_Provided data_
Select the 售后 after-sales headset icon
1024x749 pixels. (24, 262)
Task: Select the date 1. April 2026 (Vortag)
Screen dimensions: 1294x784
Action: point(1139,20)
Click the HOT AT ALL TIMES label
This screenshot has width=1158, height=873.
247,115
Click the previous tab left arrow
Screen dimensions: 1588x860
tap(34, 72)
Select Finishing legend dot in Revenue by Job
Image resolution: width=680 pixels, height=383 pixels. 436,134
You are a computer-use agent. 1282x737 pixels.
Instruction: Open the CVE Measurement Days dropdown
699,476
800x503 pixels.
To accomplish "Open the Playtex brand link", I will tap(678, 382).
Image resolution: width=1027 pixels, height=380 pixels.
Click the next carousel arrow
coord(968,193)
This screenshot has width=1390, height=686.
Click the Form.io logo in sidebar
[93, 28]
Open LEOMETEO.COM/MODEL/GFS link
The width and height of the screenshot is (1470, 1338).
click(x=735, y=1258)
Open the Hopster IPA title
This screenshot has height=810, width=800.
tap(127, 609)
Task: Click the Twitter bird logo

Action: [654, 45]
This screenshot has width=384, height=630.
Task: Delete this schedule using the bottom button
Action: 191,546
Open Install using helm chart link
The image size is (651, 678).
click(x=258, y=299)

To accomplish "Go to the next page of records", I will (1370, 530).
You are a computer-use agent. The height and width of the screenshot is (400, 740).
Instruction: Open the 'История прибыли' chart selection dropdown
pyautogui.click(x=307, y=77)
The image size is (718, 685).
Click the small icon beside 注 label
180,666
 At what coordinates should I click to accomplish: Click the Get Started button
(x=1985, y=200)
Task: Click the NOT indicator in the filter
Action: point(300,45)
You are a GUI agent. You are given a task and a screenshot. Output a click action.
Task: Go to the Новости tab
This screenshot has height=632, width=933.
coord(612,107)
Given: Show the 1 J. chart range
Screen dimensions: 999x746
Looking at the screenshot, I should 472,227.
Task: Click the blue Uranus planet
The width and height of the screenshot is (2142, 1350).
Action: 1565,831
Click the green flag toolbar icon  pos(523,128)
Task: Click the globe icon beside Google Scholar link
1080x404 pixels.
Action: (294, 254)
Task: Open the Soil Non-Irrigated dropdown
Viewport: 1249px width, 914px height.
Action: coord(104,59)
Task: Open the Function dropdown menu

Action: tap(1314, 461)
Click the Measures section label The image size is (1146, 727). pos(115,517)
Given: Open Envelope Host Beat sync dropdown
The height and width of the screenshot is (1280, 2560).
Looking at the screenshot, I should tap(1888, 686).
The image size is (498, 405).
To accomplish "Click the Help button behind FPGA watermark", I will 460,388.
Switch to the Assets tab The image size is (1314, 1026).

_Task goal_
Turn the rows above into a numbered list, leaving out the blank lines.

_Written solution_
1. Select the 售后 after-sales headset icon
2. 1024x749 pixels. (24, 262)
3. Task: Select the date 1. April 2026 (Vortag)
4. Screen dimensions: 1294x784
5. Action: point(1139,20)
6. Click the HOT AT ALL TIMES label
7. This screenshot has width=1158, height=873.
8. 247,115
9. Click the previous tab left arrow
10. Screen dimensions: 1588x860
11. tap(34, 72)
12. Select Finishing legend dot in Revenue by Job
13. Image resolution: width=680 pixels, height=383 pixels. 436,134
14. You are a computer-use agent. 1282x737 pixels.
15. Instruction: Open the CVE Measurement Days dropdown
16. 699,476
17. 800x503 pixels.
18. To accomplish "Open the Playtex brand link", I will tap(678, 382).
19. Image resolution: width=1027 pixels, height=380 pixels.
20. Click the next carousel arrow
21. coord(968,193)
22. This screenshot has width=1390, height=686.
23. Click the Form.io logo in sidebar
24. [93, 28]
25. Open LEOMETEO.COM/MODEL/GFS link
26. The width and height of the screenshot is (1470, 1338).
27. click(x=735, y=1258)
28. Open the Hopster IPA title
29. This screenshot has height=810, width=800.
30. tap(127, 609)
31. Task: Click the Twitter bird logo
32. Action: [654, 45]
33. This screenshot has width=384, height=630.
34. Task: Delete this schedule using the bottom button
35. Action: 191,546
36. Open Install using helm chart link
37. The image size is (651, 678).
38. click(x=258, y=299)
39. To accomplish "Go to the next page of records", I will (1370, 530).
40. You are a computer-use agent. The height and width of the screenshot is (400, 740).
41. Instruction: Open the 'История прибыли' chart selection dropdown
42. pyautogui.click(x=307, y=77)
43. The image size is (718, 685).
44. Click the small icon beside 注 label
45. 180,666
46.  At what coordinates should I click to accomplish: Click the Get Started button
47. (x=1985, y=200)
48. Task: Click the NOT indicator in the filter
49. Action: point(300,45)
50. You are a GUI agent. You are given a task and a screenshot. Output a click action.
51. Task: Go to the Новости tab
52. This screenshot has height=632, width=933.
53. coord(612,107)
54. Given: Show the 1 J. chart range
55. Screen dimensions: 999x746
56. Looking at the screenshot, I should 472,227.
57. Task: Click the blue Uranus planet
58. The width and height of the screenshot is (2142, 1350).
59. Action: 1565,831
60. Click the green flag toolbar icon  pos(523,128)
61. Task: Click the globe icon beside Google Scholar link
62. 1080x404 pixels.
63. Action: (294, 254)
64. Task: Open the Soil Non-Irrigated dropdown
65. Viewport: 1249px width, 914px height.
66. Action: coord(104,59)
67. Task: Open the Function dropdown menu
68. Action: tap(1314, 461)
69. Click the Measures section label The image size is (1146, 727). pos(115,517)
70. Given: Open Envelope Host Beat sync dropdown
71. The height and width of the screenshot is (1280, 2560).
72. Looking at the screenshot, I should tap(1888, 686).
73. The image size is (498, 405).
74. To accomplish "Click the Help button behind FPGA watermark", I will 460,388.
75. Switch to the Assets tab The image size is (1314, 1026).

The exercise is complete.